# [TASK REQUIREMENTS]
When you find the line with "At what coordinates should I click to accomplish: Open" among the records below, reproduce it and each line after it exactly, ending with the line with "Click the bullet".

Stored data
'''

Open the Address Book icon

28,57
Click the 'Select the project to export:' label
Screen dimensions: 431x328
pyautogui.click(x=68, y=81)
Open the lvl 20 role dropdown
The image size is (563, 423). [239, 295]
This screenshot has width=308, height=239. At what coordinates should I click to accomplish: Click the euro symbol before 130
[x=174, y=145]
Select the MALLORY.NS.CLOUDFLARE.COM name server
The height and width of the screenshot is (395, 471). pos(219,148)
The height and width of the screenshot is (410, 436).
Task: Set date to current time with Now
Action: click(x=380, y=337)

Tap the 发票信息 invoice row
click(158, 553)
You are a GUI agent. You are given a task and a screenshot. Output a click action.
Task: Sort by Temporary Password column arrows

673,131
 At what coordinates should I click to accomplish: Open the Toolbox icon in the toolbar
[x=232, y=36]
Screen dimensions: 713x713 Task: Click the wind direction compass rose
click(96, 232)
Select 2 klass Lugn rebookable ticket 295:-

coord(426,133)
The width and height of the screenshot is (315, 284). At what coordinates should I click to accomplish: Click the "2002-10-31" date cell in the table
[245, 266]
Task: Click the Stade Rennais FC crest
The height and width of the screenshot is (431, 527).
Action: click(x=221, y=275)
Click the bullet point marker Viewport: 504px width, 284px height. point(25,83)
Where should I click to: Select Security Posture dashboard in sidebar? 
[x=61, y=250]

'''
'''

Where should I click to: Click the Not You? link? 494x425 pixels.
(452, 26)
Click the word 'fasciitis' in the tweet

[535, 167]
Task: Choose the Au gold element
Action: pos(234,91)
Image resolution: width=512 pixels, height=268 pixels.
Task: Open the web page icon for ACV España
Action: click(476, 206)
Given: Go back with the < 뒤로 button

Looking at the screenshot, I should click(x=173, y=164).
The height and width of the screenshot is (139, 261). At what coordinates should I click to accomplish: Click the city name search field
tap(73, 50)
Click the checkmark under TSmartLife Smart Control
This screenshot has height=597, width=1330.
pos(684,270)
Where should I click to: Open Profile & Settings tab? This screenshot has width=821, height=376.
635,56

'''
'''

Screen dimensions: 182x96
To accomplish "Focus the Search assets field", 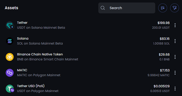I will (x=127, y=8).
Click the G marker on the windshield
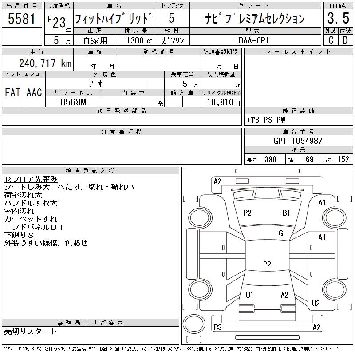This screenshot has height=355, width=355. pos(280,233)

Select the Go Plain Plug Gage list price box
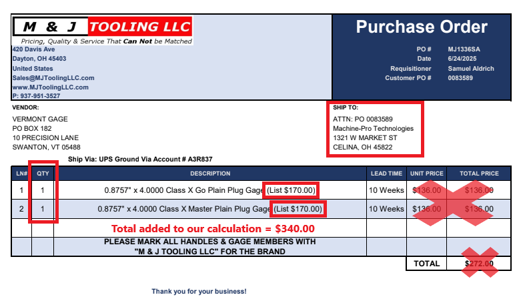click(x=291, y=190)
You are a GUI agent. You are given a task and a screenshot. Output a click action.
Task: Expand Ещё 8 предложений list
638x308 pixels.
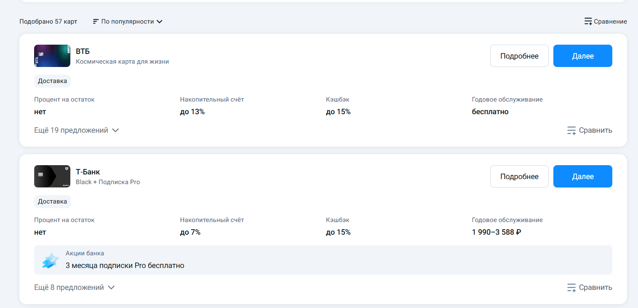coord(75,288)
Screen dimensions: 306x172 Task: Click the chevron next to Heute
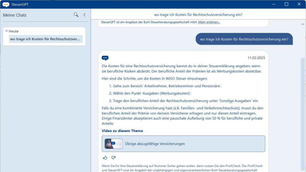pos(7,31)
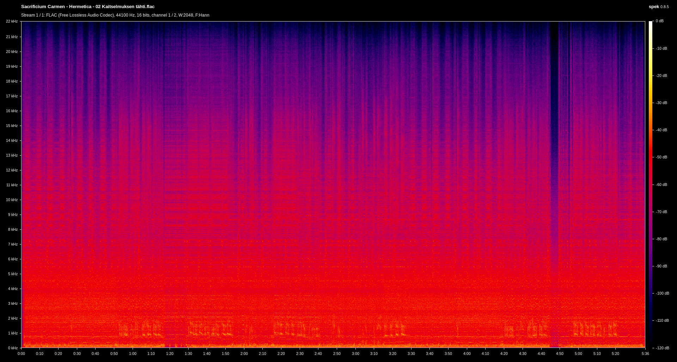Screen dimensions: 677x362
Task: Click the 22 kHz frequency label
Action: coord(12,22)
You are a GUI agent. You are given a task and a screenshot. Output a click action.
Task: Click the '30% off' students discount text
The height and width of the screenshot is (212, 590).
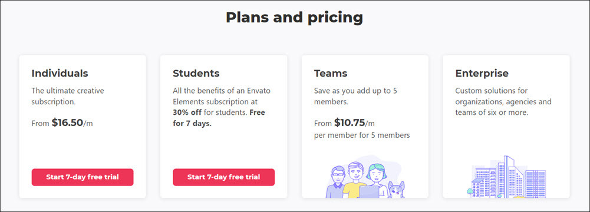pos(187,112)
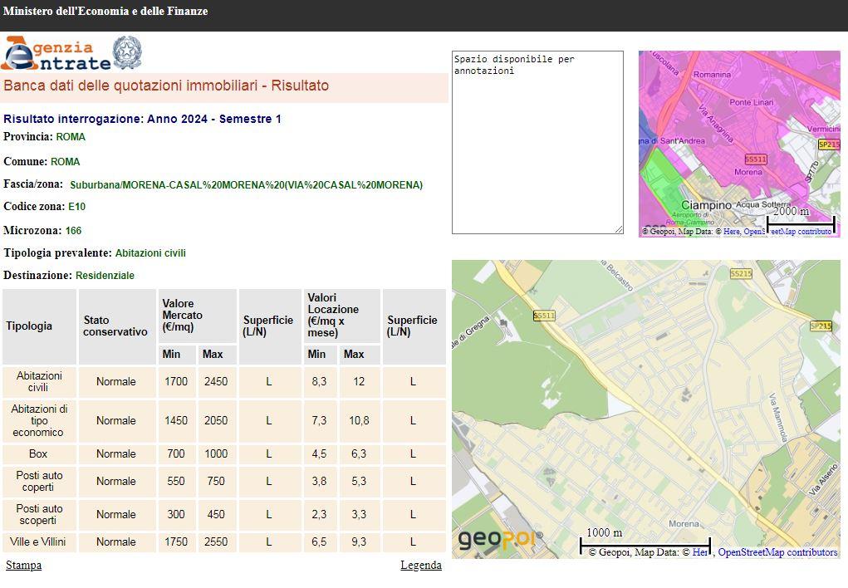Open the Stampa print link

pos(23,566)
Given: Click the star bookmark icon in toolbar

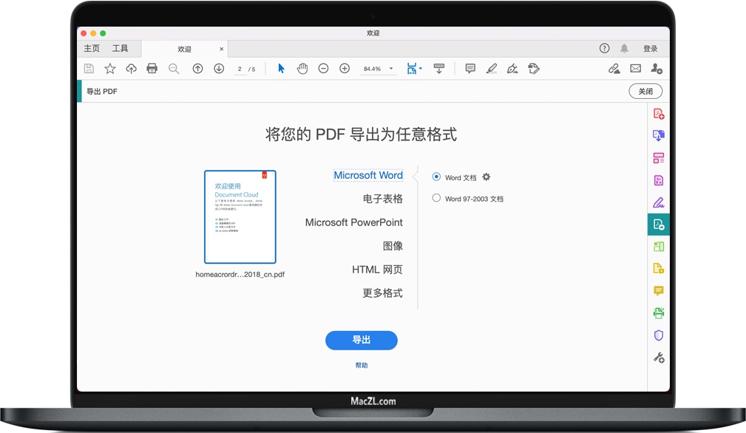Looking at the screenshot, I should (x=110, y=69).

'''

# [SOLVED PROBLEM]
 At what coordinates should I click to accomplish: Open the Toolbox icon in the toolbar
[x=232, y=36]
Screen dimensions: 713x713 Task: Click the wind direction compass rose
click(96, 232)
Select 2 klass Lugn rebookable ticket 295:-

coord(426,133)
The width and height of the screenshot is (315, 284). At what coordinates should I click to accomplish: Click the "2002-10-31" date cell in the table
[245, 266]
Task: Click the Stade Rennais FC crest
The height and width of the screenshot is (431, 527).
Action: click(x=221, y=275)
Click the bullet point marker Viewport: 504px width, 284px height. point(25,83)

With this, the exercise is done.